╭─ Article
Studio album by Cubanate
- Released: 14 April 1998
- Recorded: The Spike Studios, London, June–November 1997
- Genre: Industrial rock, drum and bass, jungle
- Length: 66:58 (UK) 50:49 (US)
- Label: Wax Trax!
- Producer: Phil Barry, Rhys Fulber, Marc Heal, Doug Martin

Cubanate chronology
| Barbarossa (1996) | Interference (1998) | Kolossus (2019) |

= Interference (Cubanate album) =

Interference is the fourth album by English band Cubanate. In contrast to the band's previous releases, it incorporates drum and bass rhythms instead of regular dance beats, and the lyrics are more introspective and personal than what characterizes Cubanate's older material. Marc Heal described this switch as the necessary evolution of a band that felt stuck at the time:

By 1997 things were a bit broken. When we started Cubanate that techno base seemed radical. Five years later, things had caught up. We were used to being radical, confrontational: we didn’t like being in the mainstream. Anyway, there was a sense that Interference was the last album and we thought, “well, might as well do something different”. Otherwise we would have turned into one of those bands trudging around the industrial scene year after year. I could sense that the life was ebbing out of Industrial music, whatever you want to call it. It was turning into a retro scene. I couldn’t have stood for that.
╰─
╭─ Source material
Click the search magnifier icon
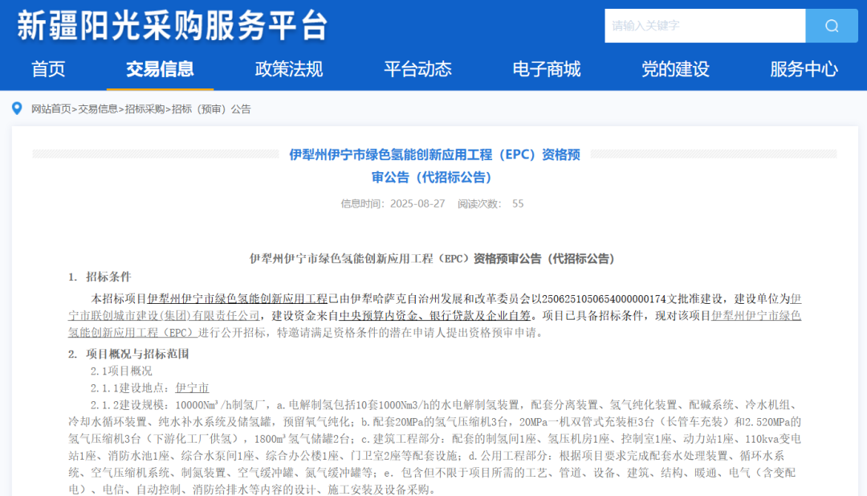 tap(831, 25)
╰─
According to the Interference article, at which studio was the album recorded?

The Spike Studios in London.